GOAL OF THE EXERCISE
Could you edit the data below so that every "coordinate pair" becomes "point", with nothing else changed?
--- Start of RECORDS TO USE ---
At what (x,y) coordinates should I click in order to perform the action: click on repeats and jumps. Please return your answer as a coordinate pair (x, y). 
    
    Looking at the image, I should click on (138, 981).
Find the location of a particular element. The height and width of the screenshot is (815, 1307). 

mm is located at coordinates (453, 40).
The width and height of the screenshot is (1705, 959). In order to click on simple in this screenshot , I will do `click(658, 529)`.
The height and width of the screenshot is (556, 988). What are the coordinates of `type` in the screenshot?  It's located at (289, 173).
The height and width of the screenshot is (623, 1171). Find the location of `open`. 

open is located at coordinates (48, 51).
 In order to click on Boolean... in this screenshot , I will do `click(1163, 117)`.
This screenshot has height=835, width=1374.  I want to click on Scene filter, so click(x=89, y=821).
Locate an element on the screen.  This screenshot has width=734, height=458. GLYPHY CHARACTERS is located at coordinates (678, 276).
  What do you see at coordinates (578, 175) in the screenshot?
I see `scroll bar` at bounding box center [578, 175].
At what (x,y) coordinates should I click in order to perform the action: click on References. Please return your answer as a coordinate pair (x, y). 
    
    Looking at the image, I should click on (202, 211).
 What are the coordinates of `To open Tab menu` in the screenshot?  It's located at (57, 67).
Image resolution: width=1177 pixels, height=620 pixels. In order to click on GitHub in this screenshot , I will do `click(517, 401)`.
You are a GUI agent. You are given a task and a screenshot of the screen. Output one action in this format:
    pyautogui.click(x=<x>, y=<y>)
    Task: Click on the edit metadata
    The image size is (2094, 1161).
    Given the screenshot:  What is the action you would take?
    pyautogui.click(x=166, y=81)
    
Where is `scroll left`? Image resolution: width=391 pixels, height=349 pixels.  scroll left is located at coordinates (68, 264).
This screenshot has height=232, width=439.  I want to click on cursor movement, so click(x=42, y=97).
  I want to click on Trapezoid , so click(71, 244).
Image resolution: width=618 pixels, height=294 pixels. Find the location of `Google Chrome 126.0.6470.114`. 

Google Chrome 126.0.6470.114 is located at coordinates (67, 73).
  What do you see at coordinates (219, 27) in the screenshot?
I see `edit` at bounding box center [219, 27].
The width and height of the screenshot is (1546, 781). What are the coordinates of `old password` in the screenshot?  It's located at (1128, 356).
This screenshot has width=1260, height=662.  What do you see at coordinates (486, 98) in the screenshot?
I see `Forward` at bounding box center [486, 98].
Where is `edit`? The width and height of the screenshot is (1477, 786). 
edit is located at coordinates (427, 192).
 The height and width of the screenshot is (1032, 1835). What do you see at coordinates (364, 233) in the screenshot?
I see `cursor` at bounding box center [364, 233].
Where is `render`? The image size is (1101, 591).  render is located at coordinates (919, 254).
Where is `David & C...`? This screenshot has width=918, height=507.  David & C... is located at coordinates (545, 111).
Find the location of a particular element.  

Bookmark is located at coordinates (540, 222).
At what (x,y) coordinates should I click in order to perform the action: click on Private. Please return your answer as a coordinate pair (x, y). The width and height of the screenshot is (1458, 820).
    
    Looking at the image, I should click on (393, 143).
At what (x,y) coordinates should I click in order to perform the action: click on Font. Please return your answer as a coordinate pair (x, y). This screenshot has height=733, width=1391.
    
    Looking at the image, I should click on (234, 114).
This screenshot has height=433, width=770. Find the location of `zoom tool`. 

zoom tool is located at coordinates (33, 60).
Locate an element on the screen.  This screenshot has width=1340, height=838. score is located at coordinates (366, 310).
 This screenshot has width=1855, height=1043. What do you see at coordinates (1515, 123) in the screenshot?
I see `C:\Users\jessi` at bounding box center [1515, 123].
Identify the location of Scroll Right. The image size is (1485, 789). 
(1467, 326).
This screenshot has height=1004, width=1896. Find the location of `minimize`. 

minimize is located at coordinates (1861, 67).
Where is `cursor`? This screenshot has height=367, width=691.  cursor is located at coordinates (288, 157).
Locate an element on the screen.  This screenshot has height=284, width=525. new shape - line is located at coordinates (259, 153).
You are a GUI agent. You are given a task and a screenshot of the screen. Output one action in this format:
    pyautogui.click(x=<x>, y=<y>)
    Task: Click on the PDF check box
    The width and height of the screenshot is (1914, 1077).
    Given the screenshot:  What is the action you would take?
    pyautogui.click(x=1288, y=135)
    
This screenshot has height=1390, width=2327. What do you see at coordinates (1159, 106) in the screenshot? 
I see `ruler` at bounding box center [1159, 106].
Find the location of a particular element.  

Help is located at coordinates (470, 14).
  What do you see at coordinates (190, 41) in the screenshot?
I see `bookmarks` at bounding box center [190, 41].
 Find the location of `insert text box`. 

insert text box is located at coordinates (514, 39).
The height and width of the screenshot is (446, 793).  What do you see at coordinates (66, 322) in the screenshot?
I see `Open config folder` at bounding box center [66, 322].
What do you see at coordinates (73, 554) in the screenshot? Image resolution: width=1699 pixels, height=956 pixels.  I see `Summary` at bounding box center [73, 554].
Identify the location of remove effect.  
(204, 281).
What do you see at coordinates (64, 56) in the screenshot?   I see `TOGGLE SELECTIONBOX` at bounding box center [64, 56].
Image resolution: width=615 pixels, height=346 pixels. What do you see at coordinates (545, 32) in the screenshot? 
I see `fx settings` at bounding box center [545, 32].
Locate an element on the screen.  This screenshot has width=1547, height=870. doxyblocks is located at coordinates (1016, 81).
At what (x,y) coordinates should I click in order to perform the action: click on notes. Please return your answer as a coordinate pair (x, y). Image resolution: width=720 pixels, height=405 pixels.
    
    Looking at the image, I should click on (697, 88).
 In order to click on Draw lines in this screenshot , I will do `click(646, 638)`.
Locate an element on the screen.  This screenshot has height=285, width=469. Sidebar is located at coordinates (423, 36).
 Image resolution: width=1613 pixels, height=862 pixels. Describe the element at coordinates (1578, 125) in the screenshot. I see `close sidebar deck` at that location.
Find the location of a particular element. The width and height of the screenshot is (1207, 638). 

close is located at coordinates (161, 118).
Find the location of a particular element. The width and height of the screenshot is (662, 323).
--- End of RECORDS TO USE ---
SOLUTION
At what (x,y) coordinates should I click in order to perform the action: click on repeats and jumps. Please return your answer as a point (x, y). 
    
    Looking at the image, I should click on (138, 981).
Find the location of a particular element. The height and width of the screenshot is (815, 1307). 

mm is located at coordinates (453, 40).
The width and height of the screenshot is (1705, 959). In order to click on simple in this screenshot , I will do `click(658, 529)`.
The height and width of the screenshot is (556, 988). What are the coordinates of `type` in the screenshot?  It's located at (289, 173).
The height and width of the screenshot is (623, 1171). Find the location of `open`. 

open is located at coordinates (48, 51).
 In order to click on Boolean... in this screenshot , I will do `click(1163, 117)`.
This screenshot has height=835, width=1374.  I want to click on Scene filter, so click(x=89, y=821).
Locate an element on the screen.  This screenshot has width=734, height=458. GLYPHY CHARACTERS is located at coordinates (678, 276).
  What do you see at coordinates (578, 175) in the screenshot?
I see `scroll bar` at bounding box center [578, 175].
At what (x,y) coordinates should I click in order to perform the action: click on References. Please return your answer as a point (x, y). 
    
    Looking at the image, I should click on (202, 211).
 What are the coordinates of `To open Tab menu` in the screenshot?  It's located at (57, 67).
Image resolution: width=1177 pixels, height=620 pixels. In order to click on GitHub in this screenshot , I will do `click(517, 401)`.
You are a GUI agent. You are given a task and a screenshot of the screen. Output one action in this format:
    pyautogui.click(x=<x>, y=<y>)
    Task: Click on the edit metadata
    The image size is (2094, 1161).
    Given the screenshot:  What is the action you would take?
    pyautogui.click(x=166, y=81)
    
Where is `scroll left`? Image resolution: width=391 pixels, height=349 pixels.  scroll left is located at coordinates (68, 264).
This screenshot has height=232, width=439.  I want to click on cursor movement, so click(x=42, y=97).
  I want to click on Trapezoid , so click(71, 244).
Image resolution: width=618 pixels, height=294 pixels. Find the location of `Google Chrome 126.0.6470.114`. 

Google Chrome 126.0.6470.114 is located at coordinates (67, 73).
  What do you see at coordinates (219, 27) in the screenshot?
I see `edit` at bounding box center [219, 27].
The width and height of the screenshot is (1546, 781). What are the coordinates of `old password` in the screenshot?  It's located at (1128, 356).
This screenshot has width=1260, height=662.  What do you see at coordinates (486, 98) in the screenshot?
I see `Forward` at bounding box center [486, 98].
Where is `edit`? The width and height of the screenshot is (1477, 786). 
edit is located at coordinates (427, 192).
 The height and width of the screenshot is (1032, 1835). What do you see at coordinates (364, 233) in the screenshot?
I see `cursor` at bounding box center [364, 233].
Where is `render`? The image size is (1101, 591).  render is located at coordinates (919, 254).
Where is `David & C...`? This screenshot has width=918, height=507.  David & C... is located at coordinates (545, 111).
Find the location of a particular element.  

Bookmark is located at coordinates (540, 222).
At what (x,y) coordinates should I click in order to perform the action: click on Private. Please return your answer as a point (x, y). The width and height of the screenshot is (1458, 820).
    
    Looking at the image, I should click on (393, 143).
At what (x,y) coordinates should I click in order to perform the action: click on Font. Please return your answer as a point (x, y). This screenshot has height=733, width=1391.
    
    Looking at the image, I should click on (234, 114).
This screenshot has height=433, width=770. Find the location of `zoom tool`. 

zoom tool is located at coordinates (33, 60).
Locate an element on the screen.  This screenshot has width=1340, height=838. score is located at coordinates (366, 310).
 This screenshot has width=1855, height=1043. What do you see at coordinates (1515, 123) in the screenshot?
I see `C:\Users\jessi` at bounding box center [1515, 123].
Identify the location of Scroll Right. The image size is (1485, 789). 
(1467, 326).
This screenshot has height=1004, width=1896. Find the location of `minimize`. 

minimize is located at coordinates (1861, 67).
Where is `cursor`? This screenshot has height=367, width=691.  cursor is located at coordinates (288, 157).
Locate an element on the screen.  This screenshot has height=284, width=525. new shape - line is located at coordinates (259, 153).
You are a GUI agent. You are given a task and a screenshot of the screen. Output one action in this format:
    pyautogui.click(x=<x>, y=<y>)
    Task: Click on the PDF check box
    The width and height of the screenshot is (1914, 1077).
    Given the screenshot:  What is the action you would take?
    pyautogui.click(x=1288, y=135)
    
This screenshot has height=1390, width=2327. What do you see at coordinates (1159, 106) in the screenshot? 
I see `ruler` at bounding box center [1159, 106].
Find the location of a particular element.  

Help is located at coordinates (470, 14).
  What do you see at coordinates (190, 41) in the screenshot?
I see `bookmarks` at bounding box center [190, 41].
 Find the location of `insert text box`. 

insert text box is located at coordinates (514, 39).
The height and width of the screenshot is (446, 793).  What do you see at coordinates (66, 322) in the screenshot?
I see `Open config folder` at bounding box center [66, 322].
What do you see at coordinates (73, 554) in the screenshot? Image resolution: width=1699 pixels, height=956 pixels.  I see `Summary` at bounding box center [73, 554].
Identify the location of remove effect.  
(204, 281).
What do you see at coordinates (64, 56) in the screenshot?   I see `TOGGLE SELECTIONBOX` at bounding box center [64, 56].
Image resolution: width=615 pixels, height=346 pixels. What do you see at coordinates (545, 32) in the screenshot? 
I see `fx settings` at bounding box center [545, 32].
Locate an element on the screen.  This screenshot has width=1547, height=870. doxyblocks is located at coordinates (1016, 81).
At what (x,y) coordinates should I click in order to perform the action: click on notes. Please return your answer as a point (x, y). Image resolution: width=720 pixels, height=405 pixels.
    
    Looking at the image, I should click on (697, 88).
 In order to click on Draw lines in this screenshot , I will do `click(646, 638)`.
Locate an element on the screen.  This screenshot has height=285, width=469. Sidebar is located at coordinates (423, 36).
 Image resolution: width=1613 pixels, height=862 pixels. Describe the element at coordinates (1578, 125) in the screenshot. I see `close sidebar deck` at that location.
Find the location of a particular element. The width and height of the screenshot is (1207, 638). 

close is located at coordinates (161, 118).
Find the location of a particular element. The width and height of the screenshot is (662, 323).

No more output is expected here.